I always say don’t believe everything you read on the Internet — especially when it comes to recipes. I recently stumbled across a Pinterest proliferation of “two ingredient, no machine, easy ice cream” recipes.
Two-ingredient ice cream? No machine? Too good to be true, I thought.
Well, my dinner party friends and sweet dairy fanatics, I’ve put the two-ingredient ice cream challenge to the test. My results?
The two-ingredient ice cream makes use of condensed milk and heavy whipping cream to create a creamy ice cream mixture.
I’ll be perfectly honest: it works, the texture is straight on homemade ice-cream-y, but the flavor is a bit sweet and not as good as machine ice cream. Having said that, you wanted easy, so one must make sacrifices!

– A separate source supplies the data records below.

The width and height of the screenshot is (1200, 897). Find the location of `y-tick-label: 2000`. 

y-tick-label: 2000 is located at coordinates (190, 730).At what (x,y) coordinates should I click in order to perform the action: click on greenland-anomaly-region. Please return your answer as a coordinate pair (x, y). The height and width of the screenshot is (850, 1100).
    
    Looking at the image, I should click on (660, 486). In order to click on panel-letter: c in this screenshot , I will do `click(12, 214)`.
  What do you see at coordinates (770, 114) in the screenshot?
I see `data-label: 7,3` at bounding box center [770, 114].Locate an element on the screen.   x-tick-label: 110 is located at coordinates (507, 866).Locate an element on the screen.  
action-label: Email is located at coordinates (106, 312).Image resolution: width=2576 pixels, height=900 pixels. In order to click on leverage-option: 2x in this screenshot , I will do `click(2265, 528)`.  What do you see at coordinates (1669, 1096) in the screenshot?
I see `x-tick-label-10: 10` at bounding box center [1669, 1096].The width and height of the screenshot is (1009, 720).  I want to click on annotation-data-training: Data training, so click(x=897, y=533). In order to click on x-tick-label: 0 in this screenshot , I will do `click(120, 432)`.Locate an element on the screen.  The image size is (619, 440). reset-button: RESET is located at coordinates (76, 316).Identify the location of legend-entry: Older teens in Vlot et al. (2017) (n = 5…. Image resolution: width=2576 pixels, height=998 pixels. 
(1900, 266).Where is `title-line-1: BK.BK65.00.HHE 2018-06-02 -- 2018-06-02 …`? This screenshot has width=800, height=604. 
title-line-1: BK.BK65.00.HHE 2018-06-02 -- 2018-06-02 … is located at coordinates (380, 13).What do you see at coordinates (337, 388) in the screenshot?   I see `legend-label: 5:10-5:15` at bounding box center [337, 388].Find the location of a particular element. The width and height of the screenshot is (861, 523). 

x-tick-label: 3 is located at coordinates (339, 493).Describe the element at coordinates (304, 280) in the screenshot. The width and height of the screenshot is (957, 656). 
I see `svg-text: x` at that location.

I’ve used some Plum Deluxe tea to offset the sweetness in this recipe. It would be great with cookies, on top of a shortcake, or with some berries or fruit, but be sure to make this ahead of time — it improves vastly after a few hours in the freezer.
Easy Sweet Tea Ice Cream
- 2 cups heavy whipping cream
- 1 can condensed milk
- 2 cups strongly-brewed black tea, cooled
Whip your cream until stiff peaks form, about 2 minutes on high speed with a mixer and cold mixing bowl. Pour in your condensed milk and fold together. Then add in the black tea and fold.
Place in a container and put in the freezer for at least 2 hours, preferably 6 hours or overnight.
Similar to homemade ice cream, this particular ice cream melts very quickly in the heat or on hot foods. Although it will seem quite stiff fresh out of the freezer, I suggest keeping this ice cold until ready to serve.
Optional: Crush a few loose black tea leaves and sprinkle on top for additional flavor.